The integral of sin(s)/s can be proved using contour integration to be π, which gives us the required result.

= 2πi g(0).

Hence

1/(2πi) integral(F(p)exp(pt)dp, p=γ-i∞...γ+i∞) = 1/(2πi) 2πi g(0) = f(t).

#### Example

We consider the simple example of f(t) = 1 for t>0. The Laplace Transform is given by

F(p) = integral(f(t)exp(-pt), p=0...∞)
= integral(exp(-pt), p=0...∞)
= 1/p.

We wish to verify the inversion integral. The only singularity of F(p) is when p=0, so set γ=1. We are therefore interested in the integral

1/(2πi) integral(exp(pt)/p dp, p=1-i∞...1+i∞).

Make the substitution p=1+iq to obtain

1/(2πi) integral(exp(t(1+iq))/(1+iq) idq, q=-∞...∞)
= 1/(2πi) integral(exp(t(1+iq))/(q-i) dq, q=-∞...∞).
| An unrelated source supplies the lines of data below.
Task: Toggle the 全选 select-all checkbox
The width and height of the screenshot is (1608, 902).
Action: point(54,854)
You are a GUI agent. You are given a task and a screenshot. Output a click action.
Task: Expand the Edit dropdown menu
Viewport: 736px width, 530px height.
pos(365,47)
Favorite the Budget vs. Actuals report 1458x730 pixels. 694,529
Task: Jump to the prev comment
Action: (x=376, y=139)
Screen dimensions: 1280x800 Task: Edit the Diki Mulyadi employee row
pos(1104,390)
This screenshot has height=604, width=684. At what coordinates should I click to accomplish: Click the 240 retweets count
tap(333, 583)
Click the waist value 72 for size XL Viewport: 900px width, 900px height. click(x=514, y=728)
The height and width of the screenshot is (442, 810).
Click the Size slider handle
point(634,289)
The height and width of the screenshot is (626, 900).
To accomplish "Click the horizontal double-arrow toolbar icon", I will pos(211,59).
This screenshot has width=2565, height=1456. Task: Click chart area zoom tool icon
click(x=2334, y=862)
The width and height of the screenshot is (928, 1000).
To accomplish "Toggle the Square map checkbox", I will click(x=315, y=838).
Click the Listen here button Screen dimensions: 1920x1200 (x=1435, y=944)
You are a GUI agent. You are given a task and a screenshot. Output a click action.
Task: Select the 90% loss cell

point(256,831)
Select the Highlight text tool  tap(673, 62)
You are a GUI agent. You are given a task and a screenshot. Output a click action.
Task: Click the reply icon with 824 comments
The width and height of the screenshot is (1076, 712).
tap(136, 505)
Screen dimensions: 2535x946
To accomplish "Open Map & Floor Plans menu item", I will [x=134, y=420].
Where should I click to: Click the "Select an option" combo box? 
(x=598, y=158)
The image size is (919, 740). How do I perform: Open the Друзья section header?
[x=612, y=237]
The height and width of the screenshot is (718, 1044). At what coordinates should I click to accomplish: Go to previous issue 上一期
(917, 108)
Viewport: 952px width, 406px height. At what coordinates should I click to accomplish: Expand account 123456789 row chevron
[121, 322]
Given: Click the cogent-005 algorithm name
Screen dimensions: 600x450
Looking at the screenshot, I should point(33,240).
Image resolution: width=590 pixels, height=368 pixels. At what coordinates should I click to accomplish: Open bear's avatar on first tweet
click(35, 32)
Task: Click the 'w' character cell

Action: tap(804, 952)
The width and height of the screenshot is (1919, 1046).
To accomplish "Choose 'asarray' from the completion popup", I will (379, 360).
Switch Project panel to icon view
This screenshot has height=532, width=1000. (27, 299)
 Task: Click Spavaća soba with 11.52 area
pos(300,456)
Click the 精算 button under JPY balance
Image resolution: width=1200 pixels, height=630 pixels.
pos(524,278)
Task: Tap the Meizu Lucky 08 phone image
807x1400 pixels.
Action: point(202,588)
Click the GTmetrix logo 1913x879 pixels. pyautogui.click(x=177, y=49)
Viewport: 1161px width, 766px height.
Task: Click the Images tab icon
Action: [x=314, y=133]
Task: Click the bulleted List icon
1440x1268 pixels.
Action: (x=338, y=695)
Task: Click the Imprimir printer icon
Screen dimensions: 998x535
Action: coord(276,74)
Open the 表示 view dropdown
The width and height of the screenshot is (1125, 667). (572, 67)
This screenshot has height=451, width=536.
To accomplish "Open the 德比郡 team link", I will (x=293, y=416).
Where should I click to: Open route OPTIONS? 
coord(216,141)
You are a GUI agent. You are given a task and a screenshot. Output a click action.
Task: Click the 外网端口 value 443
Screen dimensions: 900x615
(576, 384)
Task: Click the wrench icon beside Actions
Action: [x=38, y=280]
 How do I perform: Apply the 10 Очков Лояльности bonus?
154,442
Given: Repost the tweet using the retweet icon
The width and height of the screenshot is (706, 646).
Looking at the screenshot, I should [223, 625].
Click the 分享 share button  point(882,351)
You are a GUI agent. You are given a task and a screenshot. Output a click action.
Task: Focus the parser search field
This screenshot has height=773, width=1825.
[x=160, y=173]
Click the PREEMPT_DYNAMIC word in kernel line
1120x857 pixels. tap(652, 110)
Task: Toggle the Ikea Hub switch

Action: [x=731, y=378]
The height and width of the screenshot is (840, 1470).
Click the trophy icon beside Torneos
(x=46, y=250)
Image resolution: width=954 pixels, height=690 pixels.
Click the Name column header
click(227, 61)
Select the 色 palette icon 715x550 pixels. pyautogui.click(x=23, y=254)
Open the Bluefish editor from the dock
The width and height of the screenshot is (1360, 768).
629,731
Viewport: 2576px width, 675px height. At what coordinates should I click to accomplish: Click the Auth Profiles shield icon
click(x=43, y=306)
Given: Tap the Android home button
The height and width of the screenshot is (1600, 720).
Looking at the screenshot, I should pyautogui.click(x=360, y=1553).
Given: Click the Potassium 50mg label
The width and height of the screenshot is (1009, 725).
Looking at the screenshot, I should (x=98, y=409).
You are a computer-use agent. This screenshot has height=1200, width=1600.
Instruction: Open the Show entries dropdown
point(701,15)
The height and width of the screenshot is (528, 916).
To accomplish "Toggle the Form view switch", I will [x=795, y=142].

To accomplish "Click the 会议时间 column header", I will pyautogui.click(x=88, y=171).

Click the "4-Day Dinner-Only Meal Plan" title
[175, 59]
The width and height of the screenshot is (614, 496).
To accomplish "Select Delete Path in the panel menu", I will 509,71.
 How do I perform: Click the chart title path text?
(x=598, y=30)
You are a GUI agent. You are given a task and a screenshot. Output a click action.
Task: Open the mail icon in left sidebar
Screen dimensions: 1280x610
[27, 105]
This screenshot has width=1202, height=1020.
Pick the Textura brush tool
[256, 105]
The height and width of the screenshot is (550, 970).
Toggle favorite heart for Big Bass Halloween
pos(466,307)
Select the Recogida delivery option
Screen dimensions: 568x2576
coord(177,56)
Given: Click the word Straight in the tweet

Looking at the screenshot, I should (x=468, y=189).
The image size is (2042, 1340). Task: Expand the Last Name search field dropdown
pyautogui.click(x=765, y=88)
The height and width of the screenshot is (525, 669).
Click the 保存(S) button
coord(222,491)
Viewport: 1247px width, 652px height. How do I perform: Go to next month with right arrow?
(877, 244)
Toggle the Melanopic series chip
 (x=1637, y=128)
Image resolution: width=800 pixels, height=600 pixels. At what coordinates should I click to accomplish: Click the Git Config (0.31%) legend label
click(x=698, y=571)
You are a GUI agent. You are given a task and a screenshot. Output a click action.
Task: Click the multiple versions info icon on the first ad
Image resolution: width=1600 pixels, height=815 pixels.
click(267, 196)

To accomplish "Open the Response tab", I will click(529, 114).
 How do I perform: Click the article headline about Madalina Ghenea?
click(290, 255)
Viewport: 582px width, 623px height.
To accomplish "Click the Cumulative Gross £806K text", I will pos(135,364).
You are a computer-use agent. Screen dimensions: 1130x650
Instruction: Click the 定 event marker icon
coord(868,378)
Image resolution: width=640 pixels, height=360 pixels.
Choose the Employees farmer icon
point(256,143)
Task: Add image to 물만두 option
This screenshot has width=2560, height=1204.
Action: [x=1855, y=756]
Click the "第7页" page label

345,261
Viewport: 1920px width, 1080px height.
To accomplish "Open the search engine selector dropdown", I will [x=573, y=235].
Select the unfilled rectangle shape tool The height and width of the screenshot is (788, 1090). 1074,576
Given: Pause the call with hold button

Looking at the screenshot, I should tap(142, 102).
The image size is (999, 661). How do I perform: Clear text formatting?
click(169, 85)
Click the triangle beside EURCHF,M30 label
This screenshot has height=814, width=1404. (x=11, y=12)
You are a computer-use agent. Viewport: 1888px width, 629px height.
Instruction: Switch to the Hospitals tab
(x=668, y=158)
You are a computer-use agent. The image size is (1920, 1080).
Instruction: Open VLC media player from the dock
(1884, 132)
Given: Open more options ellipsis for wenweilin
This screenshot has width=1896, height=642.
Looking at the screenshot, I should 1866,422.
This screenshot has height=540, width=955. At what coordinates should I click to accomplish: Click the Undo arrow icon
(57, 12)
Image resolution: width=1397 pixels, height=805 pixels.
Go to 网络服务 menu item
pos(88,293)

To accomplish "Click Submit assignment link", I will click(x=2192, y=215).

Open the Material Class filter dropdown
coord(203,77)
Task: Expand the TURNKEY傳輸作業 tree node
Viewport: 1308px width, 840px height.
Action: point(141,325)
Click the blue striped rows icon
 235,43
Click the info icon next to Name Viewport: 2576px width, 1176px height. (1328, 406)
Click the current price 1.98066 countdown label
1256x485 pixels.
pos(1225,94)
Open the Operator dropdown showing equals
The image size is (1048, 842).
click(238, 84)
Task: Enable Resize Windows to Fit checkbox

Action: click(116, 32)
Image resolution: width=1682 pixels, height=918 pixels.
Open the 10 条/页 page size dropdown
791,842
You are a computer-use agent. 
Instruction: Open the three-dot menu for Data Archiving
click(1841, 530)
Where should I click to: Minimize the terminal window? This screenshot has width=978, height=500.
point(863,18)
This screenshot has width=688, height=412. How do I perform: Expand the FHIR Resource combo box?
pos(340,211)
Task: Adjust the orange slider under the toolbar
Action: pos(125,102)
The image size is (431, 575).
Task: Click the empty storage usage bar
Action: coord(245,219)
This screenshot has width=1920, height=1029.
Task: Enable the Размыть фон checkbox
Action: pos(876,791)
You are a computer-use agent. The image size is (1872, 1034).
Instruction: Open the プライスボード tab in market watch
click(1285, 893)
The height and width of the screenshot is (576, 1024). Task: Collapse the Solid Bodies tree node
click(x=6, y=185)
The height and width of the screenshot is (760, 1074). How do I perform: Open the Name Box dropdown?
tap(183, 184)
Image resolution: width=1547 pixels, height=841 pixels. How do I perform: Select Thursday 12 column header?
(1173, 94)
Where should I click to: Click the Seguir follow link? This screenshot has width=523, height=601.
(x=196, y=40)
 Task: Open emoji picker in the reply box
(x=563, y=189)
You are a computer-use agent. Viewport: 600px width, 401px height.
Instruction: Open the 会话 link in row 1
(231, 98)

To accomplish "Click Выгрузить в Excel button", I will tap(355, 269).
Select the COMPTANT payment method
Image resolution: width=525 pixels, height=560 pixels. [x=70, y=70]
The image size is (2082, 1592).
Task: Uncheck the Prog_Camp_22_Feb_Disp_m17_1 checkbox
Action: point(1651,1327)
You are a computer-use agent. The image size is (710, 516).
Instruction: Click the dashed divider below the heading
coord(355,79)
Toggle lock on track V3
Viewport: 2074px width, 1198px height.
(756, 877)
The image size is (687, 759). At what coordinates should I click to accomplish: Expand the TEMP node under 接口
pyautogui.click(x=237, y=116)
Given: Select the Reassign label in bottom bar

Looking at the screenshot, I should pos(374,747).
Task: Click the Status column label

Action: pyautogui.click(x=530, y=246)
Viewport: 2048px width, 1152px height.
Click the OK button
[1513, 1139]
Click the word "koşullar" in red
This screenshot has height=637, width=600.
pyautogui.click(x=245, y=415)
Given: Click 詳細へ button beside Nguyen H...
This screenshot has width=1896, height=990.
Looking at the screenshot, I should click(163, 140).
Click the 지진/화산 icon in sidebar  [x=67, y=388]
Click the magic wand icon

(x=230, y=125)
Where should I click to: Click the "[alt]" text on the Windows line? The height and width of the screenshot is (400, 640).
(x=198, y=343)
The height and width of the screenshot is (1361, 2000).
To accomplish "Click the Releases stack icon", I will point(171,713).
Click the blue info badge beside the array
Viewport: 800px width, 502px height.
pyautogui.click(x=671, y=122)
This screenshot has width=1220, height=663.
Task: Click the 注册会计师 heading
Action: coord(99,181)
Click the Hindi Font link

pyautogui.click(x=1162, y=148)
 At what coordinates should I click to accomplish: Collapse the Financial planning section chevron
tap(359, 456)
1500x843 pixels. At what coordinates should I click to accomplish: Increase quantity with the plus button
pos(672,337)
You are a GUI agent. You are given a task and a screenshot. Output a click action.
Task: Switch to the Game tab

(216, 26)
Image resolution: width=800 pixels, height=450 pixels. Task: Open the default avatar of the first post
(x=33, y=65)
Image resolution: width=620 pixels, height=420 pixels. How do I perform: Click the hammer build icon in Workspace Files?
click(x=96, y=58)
We evaluate this using the techniques of contour integration. For t>0, we close the contour in the upper half plane with a large semicircle: by Jordan's lemma the contribution of this semicircle to the integral vanishes. Hence the integral is equal to the sum of the enclosed residues.

= 1/(2πi) 2πi residue(exp((1+iq)t)/(q-i), q=i)
= exp(0t)
= 1.

which is the expected result. For negative t we close the contour in the lower half plane. Since there are no enclosed singularities the integral reduces to zero. Hence we have recovered our original f(t).